You should avoid placing your Garden Tunnel at the bottom of a slope, as it may mean that the ground beneath it is more prone to flooding or waterlogging.
Next, ensure that there is a 1m minimum space around the tunnel for both construction and maintenance. It’s important to remember that the doors will require 1.25m of space to open fully. To achieve optimum growing conditions, you will need as much light as possible, so don’t place your Garden Tunnel directly underneath trees and hedges. Be careful of leaves falling onto the plastic covers as this can allow mold and lichen to take hold.
Consider positioning close to your water supply, especially if using the water mains. Collecting your own water is a great sustainable alternative made possible with our polytunnel gutters. Our siting polytunnel guide can help you to choose the perfect location for your tunnel.
Haygrove Garden Tunnels are known for being incredibly strong in high winds, and we are very confident in their ability to withstand what nature throws at them. Although our heavy-duty polytunnels are very capable of surviving strong winds, if possible, try and position them in a more sheltered area. This will also help you to get the best from your covers. When the wind is forced through a narrow gap it picks up speed, therefore, you should avoid siting the structure directly in front of a gateway or a gap in the hedge where the wind will be forced to accelerate.
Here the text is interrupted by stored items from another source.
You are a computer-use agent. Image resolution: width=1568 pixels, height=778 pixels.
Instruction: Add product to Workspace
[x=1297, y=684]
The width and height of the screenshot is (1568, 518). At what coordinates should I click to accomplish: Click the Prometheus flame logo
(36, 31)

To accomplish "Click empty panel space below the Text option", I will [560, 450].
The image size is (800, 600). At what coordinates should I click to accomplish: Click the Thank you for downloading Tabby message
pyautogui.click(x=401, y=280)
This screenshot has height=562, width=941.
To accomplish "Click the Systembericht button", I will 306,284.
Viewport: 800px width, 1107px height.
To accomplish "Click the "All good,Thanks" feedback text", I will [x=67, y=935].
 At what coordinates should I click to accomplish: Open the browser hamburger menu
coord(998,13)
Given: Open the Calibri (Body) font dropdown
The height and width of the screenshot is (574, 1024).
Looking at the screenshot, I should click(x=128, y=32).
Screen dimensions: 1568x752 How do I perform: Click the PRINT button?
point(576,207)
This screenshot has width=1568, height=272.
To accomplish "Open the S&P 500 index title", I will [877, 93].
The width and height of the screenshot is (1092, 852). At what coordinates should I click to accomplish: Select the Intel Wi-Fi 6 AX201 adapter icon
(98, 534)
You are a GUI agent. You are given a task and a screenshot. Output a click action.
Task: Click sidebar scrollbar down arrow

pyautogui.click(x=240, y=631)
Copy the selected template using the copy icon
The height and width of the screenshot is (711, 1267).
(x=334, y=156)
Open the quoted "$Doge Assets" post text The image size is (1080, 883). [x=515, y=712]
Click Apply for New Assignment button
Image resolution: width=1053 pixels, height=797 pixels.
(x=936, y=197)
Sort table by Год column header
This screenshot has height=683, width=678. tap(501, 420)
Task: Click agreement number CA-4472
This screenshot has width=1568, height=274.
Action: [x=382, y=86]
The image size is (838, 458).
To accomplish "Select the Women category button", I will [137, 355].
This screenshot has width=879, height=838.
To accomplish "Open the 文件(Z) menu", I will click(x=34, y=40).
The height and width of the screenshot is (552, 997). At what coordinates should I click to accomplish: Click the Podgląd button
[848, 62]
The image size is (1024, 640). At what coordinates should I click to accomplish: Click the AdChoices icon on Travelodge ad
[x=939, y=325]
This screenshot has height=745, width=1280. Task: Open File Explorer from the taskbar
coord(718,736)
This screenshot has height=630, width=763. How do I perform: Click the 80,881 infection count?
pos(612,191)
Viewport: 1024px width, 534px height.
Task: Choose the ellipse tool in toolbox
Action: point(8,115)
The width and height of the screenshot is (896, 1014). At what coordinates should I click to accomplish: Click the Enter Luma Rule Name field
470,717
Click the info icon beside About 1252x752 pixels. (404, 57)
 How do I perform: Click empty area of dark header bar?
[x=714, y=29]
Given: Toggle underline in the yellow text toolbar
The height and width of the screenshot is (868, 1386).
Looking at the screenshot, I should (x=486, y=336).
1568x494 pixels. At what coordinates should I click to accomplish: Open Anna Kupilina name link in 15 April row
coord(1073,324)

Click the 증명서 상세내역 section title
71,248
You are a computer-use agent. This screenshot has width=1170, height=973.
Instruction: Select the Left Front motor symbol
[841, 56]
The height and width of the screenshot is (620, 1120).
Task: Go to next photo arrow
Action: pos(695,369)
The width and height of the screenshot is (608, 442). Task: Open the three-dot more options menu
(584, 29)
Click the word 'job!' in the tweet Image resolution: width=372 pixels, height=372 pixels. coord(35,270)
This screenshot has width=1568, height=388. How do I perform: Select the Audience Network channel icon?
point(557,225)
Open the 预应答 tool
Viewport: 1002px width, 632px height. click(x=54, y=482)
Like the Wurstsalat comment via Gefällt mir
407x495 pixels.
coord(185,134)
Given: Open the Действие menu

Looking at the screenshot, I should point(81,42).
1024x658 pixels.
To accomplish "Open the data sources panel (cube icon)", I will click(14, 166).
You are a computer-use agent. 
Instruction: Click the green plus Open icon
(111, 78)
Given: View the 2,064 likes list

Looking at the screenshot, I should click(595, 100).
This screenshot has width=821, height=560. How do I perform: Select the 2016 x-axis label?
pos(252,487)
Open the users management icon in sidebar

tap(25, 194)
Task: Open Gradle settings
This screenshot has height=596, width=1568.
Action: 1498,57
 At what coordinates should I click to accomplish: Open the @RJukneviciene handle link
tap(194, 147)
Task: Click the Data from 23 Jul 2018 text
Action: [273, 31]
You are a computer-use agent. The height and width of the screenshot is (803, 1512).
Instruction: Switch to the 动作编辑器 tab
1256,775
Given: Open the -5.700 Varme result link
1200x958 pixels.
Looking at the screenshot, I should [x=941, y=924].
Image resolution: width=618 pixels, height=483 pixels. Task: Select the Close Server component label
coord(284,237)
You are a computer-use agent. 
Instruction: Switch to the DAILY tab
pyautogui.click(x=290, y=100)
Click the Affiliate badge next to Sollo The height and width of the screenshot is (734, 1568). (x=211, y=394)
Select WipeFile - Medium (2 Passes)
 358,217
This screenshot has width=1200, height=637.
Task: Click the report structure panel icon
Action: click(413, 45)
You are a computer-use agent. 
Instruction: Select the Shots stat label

The diagram below illustrates the value of windbreaks to reduce the speed of the wind and provide natural shelter for your polytunnel.
Choosing the size of your Garden Tunnel
Haygrove Garden Tunnels are available in two widths, 3m (9’8″) and 4m (13’1″) with polytunnel covers to fit both. The lengths available range from 4m (13’1″) and then increase in 2m increments, up to a maximum length of 20m (65’6″).
It’s important to choose the right size to ensure that you have enough space for the types of crops you would like to grow. We recommend purchasing the largest polytunnel for the space available, as this gives you room to expand your gardening efforts and means you won’t regret going too small. Although, your budget will likely dictate what size you are able to opt for. We have a lot of customers who tell us that they wish they had bought a bigger tunnel – polytunnel growing is addictive! Take a look at our specification page for more support.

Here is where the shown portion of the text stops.